A real Victorian example
On 5 October 2023 the pilot launch PV Corsair slammed onto the Point Lonsdale Reef at 24 knots while returning through Port Phillip Heads. Investigators found the coxswain had strayed outside the safe channel and misread local aids to navigation. The launch was declared a total wreck and written off overnight; a replacement vessel had to be ordered at significant cost to the operator.
Although Corsair was a commercial pilot vessel, the lesson applies to every recreational skipper: a single lapse in complying with published navigation information can destroy a boat in seconds and expose the master to civil claims and regulatory action.

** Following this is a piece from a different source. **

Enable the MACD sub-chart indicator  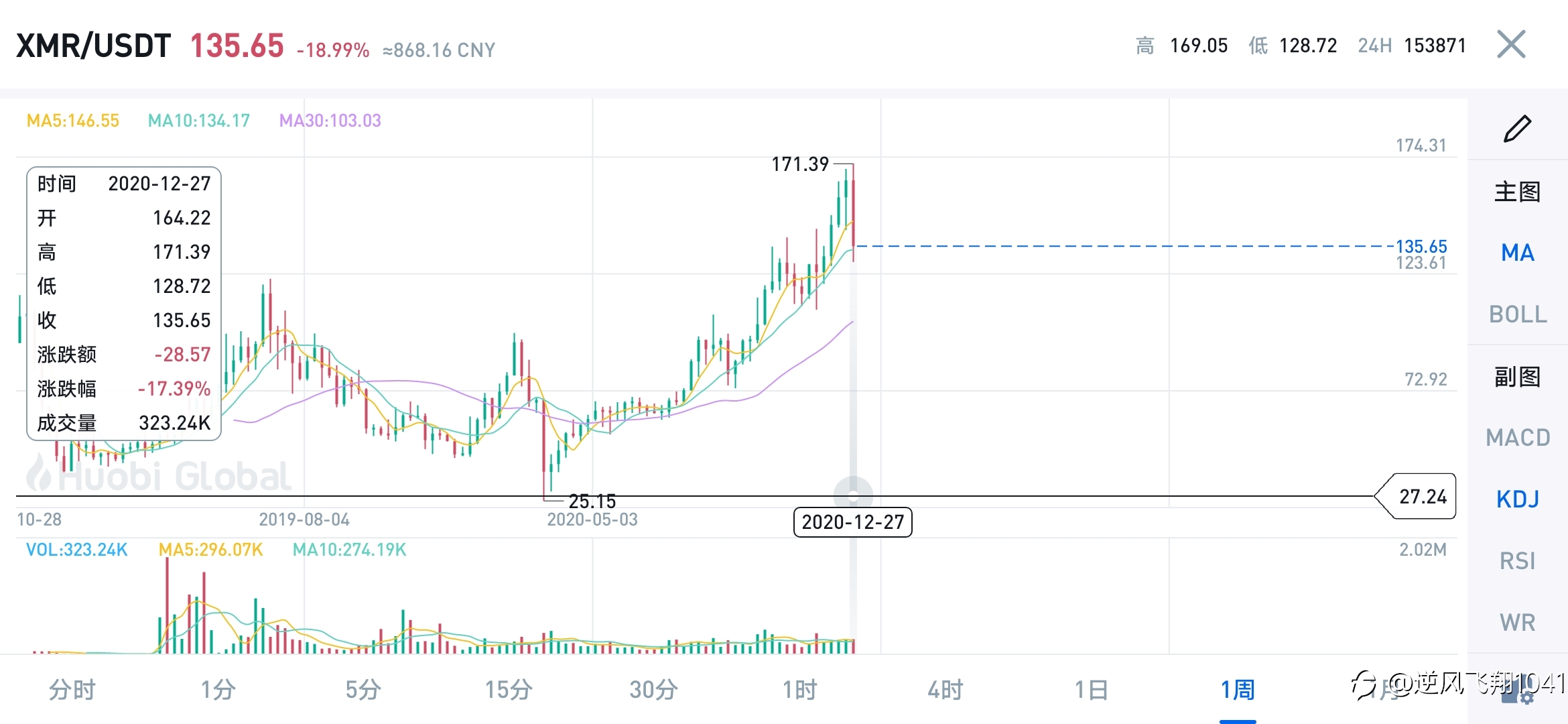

Bottom line: Checking the latest Notices to Mariners takes minutes. Ignoring them can cost your licence, your boat, and – in the worst cases – lives. Always review, download, and brief your crew before casting off.
What information does a Notice to Mariners include and how do I use it?

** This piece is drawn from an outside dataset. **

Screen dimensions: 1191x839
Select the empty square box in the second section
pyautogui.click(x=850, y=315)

A Victorian NTM follows a predictable template so skippers can scan and act fast:
- Header & Issuing Authority – Confirms the document is official (e.g., “VICTORIAN NOTICE TO MARINERS – Port of Geelong”).
- Notice Number, Type & Year – “296(T)-2025” tells you it’s the 296th temporary notice of 2025; “P” denotes permanent, “R” revised.
- Subject Line – One-sentence headline such as “SEP FUJI & Junette Joy – Temporary Mooring”.
- Date Issued & Refers/Cancels – Shows currency and whether older notices are superseded.
- Details Block – Precise latitude-longitude, depth or obstruction description, duration (“06–16 June 2025”), speed-wash limits, and any work-zone boundaries.
- Contact & Comms – VHF channel and phone number for real-time movement or clearance information.
- Safety Advisory – Mandatory wording to proceed at safe speed and keep clear.
- Charts & ENCs Affected – E.g., “AUS 157” paper chart and “AU5GEX01” electronic cell; mark or update these immediately.
- Further Notice Statement – Alerts you to watch for updates if the situation changes.
- Signature Block – Name and title of the Harbour Master or delegated officer, proving legal authority.
How to use it: Plot the coordinates on the cited chart or ENC, note the effective dates in your log, brief crew on lookout duties, and keep the PDF accessible. If you have any doubt about vessel positions, call the listed VHF channel before entering the zone.
Technical & Compliance Notes
Source attribution: Notice titles, coordinates, and hazard data © Parks Victoria and VRCA.
Disclaimer: This page provides general information. Always consult the official PDF notice and your latest chart edition before making navigation decisions.